The research team, made up of scientists, engineers, and technicians from all three organizations, will be working in the southern portion of the Canadian Beaufort Sea from August 29 to September 13. The Araon is the main research vessel utilized by KOPRI for research and logistics in the Antarctic and Arctic. The Araon is a 110-meter-long icebreaker commissioned by KOPRI and launched in 2009. The scientific design of the ship is impressive with capabilities to undertake integrated multidisciplinary oceanographic, atmospheric, and marine geology studies. Priorities for the upcoming mission will include multi-channel seismic surveys, detailed bathymetric mapping, coring, and ocean and atmospheric science studies.
Program activities include
- Multi-channel 2D seismic data acquisition
- Oceanographic and bathymetric data collection
- Sub-bottom profiling
- Sediment coring and microbiological sampling
- High-resolution multibeam and sub-bottom profiling with an autonomous underwater vehicle (AUV)
- Bottom-video observations with a remotely operated vehicle (ROV)
The research program will also include three marine mammal observers to implement our vessel-based marine mammal observer program, which encompasses numerous mitigation measures during our five-day multi-channel seismic program.

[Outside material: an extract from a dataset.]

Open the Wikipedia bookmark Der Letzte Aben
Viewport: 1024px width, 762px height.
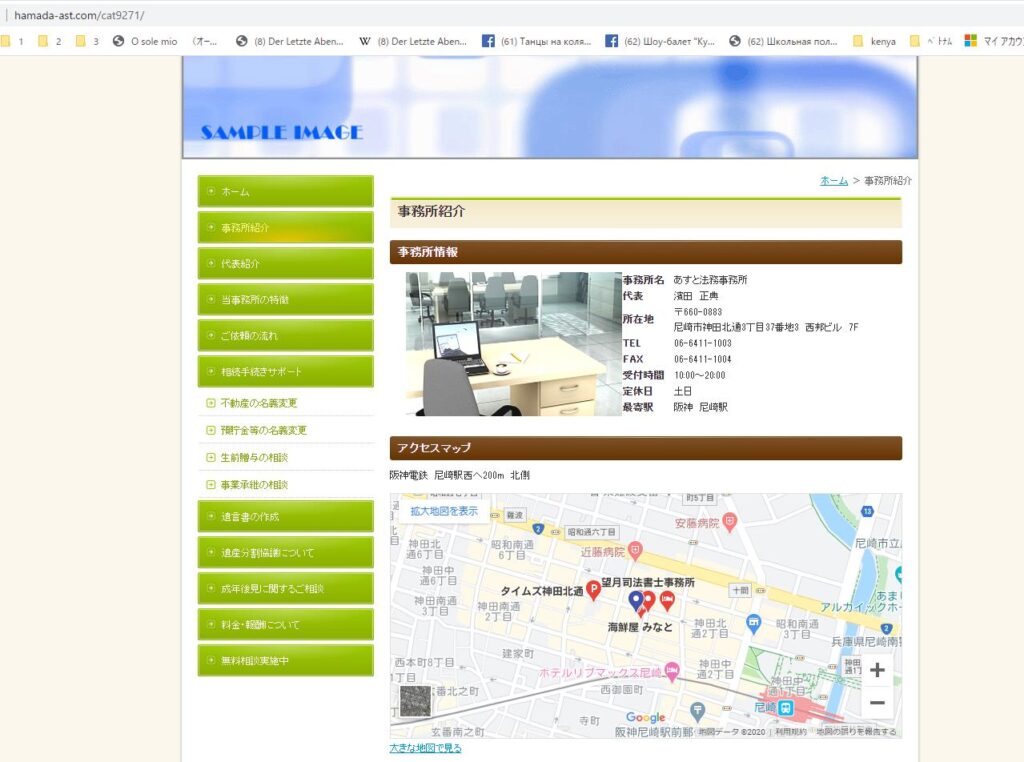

Scientific goals and objectives
The research collaboration enabling this expedition was established in 2009 with a primary objective to study the geological, geophysical, and oceanographic environment of the Beaufort Sea shelf and upper slope. Our hypothesis is that shelf areas of the Arctic with water depths of less than 100 meters are underlain by permafrost and gas hydrate stability conditions that formed during past glacial periods and are only now being altered by the thermal effects of marine transgression, which may promote their degradation. These shallow shelf areas are widespread and make up nearly 32 percent of the Arctic Ocean.
Our research will allow for the assessment of the importance of Arctic shelves as past and present sources of methane for the atmosphere, and it will quantify a range of geohazard and environmental processes associated with gas migration and release.

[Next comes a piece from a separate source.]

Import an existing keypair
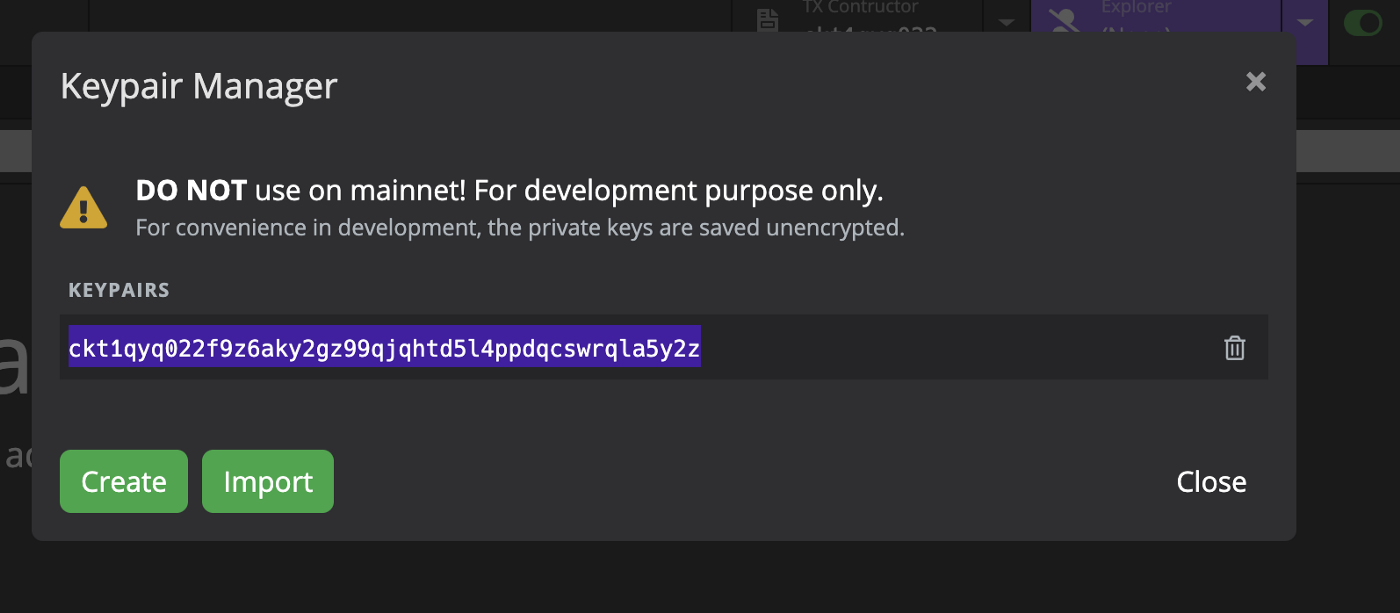 (x=268, y=481)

The Beaufort Shelf is an ideal study area for a number of reasons:
- Significant amounts of thermally disturbed permafrost gas hydrate are known to exist in the subsurface;
- Gas venting has been documented in association with unique physical features on the seafloor (i.e., active submarine pingo-like features, pockmarks, sub-marine slope failures, and permafrost taliks), suggesting there are unique point sources and transitional pathways for fluid and gas movements from decomposing gas hydrates; and
- The surface sediments in this area are predominantly fine-grained, permitting collection of good sediment cores to enable stratigraphic, biostratigraphic, and geochemical studies (this is rare in the Arctic Ocean).

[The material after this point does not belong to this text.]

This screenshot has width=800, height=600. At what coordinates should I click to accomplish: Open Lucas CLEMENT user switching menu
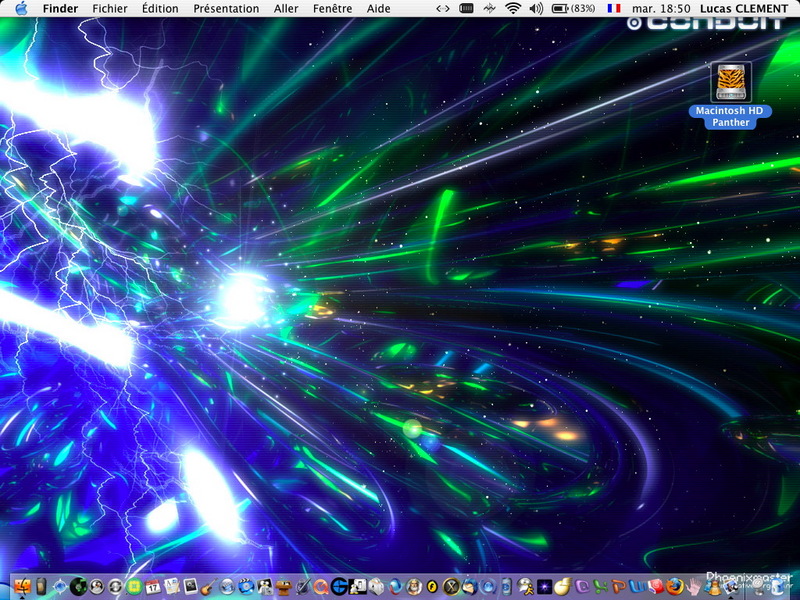coord(744,8)
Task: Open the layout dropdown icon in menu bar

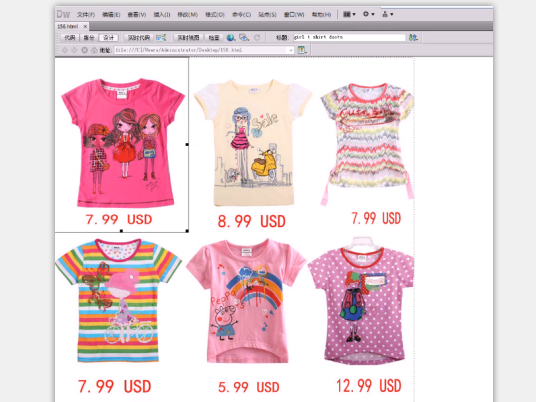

We believe that research in the Beaufort Sea will contribute to the understanding of other larger Arctic shelves.
In previous research cruises (in 2003, 2010, 2012, 2013, 2016) in the Canadian Beaufort Sea, MBARI and GSC have documented the existence of methane gas release from several sites on the continental shelf and slope. Most of the venting methane gas is believed to be derived from the decomposition of permafrost or gas hydrate deposits that exist underneath the arctic continental shelf.
Past AUV and ROV surveys have also revealed the existence of an unusual concentration of distinct morphologic features including scars of large submarine landslides, isolated topographic mounds—including some associated with fluidized mud deposits, known as mud volcanoes—and the existence of glacially derived marine deposits. All these features are potential marine geohazards. The impact of submarine permafrost formation and/or degradation on the formation of these seafloor structures remains poorly understood. However, the earlier discoveries have already substantially advanced our understanding past glacial extents as well as the process that may be modifying the shape of the Arctic seafloor now.